Thursday, June 2, 2011

INSURANCE COVERAGE (Part II of III)

What does a person do who chooses not to have insurance? First of all, he has to understand that he will be charged medical fees Insurance Coveragethat are based on the ability of insurance companies to pay, not on individual free market factors. If insurance was outlawed, medical fees would necessarily plummet because there would only be a few people who could come close to paying the cost of major medical care today. Of course, insurance won’t be outlawed so we will have to rely on bureaucrats and insurance clerks to help keep costs down, not free market forces. How do bureaucrats and insurance clerks keep costs down? They deny services to us and cut doctor fees.

You see, the insurance companies have gotten to where they can’t afford medical care either. They no longer can make up medical costs by increasing the number of people they insure. Most people now have coverage. Their chief way now of covering costs is through insurance premiums. Thus, insurance companies have two main ways of cutting their medical costs. They deny services… which leave us with more to pay, and they increase premiums… which leave us with more to pay. It would have been a lot cheaper if we would have never socialized our medical coverage. Now we’re at the breaking point of medical services being cut, medical fees being cut, and insurance premiums being unaffordable.

I mentioned yesterday that everything associated with medical care has increased its fees. StudentDoc Online reports: “In a recent study by the Association of American Medical Colleges the cost of private medical schools has risen 165% and the cost of public medical schools has gone up 312% over the last 20 years. A similar study by the AMA found that medical school costs have increased substantially more than the Consumer Price Index (inflation). The average medical student graduates with nearly $100,000 in student loan debt.” Doctors who go on to specialize incur even more debt. Combining student loan debt with the high costs of medical practice, beginning doctors say they can’t afford to have their fees cut. Yet, once they get out of debt, doctors make a very generous living. In fact, doctors who are rather young have lived very expensive lifestyles via this pool of socialized money. Even so, doctor’s fees are only going to be cut a certain amount or doctors, especially the new ones, won’t be able to afford to practice. When insurance companies can’t cut fees, they cut services.

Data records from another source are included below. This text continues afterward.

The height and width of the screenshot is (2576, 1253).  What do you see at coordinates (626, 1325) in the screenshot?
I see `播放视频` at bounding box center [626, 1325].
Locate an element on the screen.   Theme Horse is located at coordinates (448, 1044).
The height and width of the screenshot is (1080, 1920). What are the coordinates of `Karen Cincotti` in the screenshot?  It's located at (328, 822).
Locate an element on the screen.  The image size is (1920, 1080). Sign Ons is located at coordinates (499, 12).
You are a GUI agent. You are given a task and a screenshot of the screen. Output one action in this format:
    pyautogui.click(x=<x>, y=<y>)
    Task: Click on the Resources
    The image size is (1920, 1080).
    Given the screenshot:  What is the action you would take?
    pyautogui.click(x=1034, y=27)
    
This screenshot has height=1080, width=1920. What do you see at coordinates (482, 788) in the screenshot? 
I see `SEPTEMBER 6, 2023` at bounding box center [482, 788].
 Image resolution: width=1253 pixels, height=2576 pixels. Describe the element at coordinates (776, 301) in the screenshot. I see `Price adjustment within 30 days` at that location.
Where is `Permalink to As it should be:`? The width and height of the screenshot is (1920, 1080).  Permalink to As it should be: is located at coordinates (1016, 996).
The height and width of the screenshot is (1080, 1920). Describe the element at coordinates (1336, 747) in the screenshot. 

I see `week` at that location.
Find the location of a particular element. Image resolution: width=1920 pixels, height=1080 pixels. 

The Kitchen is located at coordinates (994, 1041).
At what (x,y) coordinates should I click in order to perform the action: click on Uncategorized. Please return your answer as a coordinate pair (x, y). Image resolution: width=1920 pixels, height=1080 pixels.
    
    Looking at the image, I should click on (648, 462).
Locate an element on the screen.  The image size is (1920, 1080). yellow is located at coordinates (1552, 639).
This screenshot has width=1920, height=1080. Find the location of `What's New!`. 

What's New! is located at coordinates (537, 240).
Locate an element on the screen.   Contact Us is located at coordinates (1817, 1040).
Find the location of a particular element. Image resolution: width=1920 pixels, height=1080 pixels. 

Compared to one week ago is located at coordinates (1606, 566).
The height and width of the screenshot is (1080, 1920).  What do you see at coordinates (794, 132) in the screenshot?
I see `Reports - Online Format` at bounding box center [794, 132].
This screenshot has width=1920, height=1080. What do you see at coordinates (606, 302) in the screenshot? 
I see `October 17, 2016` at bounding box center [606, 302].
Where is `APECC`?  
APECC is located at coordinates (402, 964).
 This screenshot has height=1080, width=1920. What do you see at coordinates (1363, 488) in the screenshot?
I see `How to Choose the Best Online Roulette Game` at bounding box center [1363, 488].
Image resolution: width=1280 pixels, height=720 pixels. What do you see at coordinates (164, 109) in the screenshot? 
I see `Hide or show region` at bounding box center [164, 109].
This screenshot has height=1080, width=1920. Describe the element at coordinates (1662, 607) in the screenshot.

Although cutting services excludes some doctors from doing what they deem is medically necessary, cutting services shift more of the artificially inflated medical costs to the patient. So, we are at a crisis point in this social experiment with healthcare dollars. We’ve reached the point in which the goose laying the golden eggs is sick. It (insurance companies) can’t afford to pay the socialized artificially inflated medical costs anymore; the doctors can’t afford to have their fees cut anymore; patients can’t afford to pay for non-covered medical care; companies can’t afford to pay the outlandish insurance premiums, and patients can’t afford to pay the eccentric insurance premiums either. So, what has evolved? It’s the call for universal insurance.

What about our fella who decided not to get healthcare coverage? He’s typically young and has little need for major medical care. He doesn’t want to pay high insurance premiums to help prop the rest of us up when he is unlikely to use it. But if he does need it and can’t afford it, then we all pay for it through our taxes (Medicaid) and/or increased health premiums to offset his cost.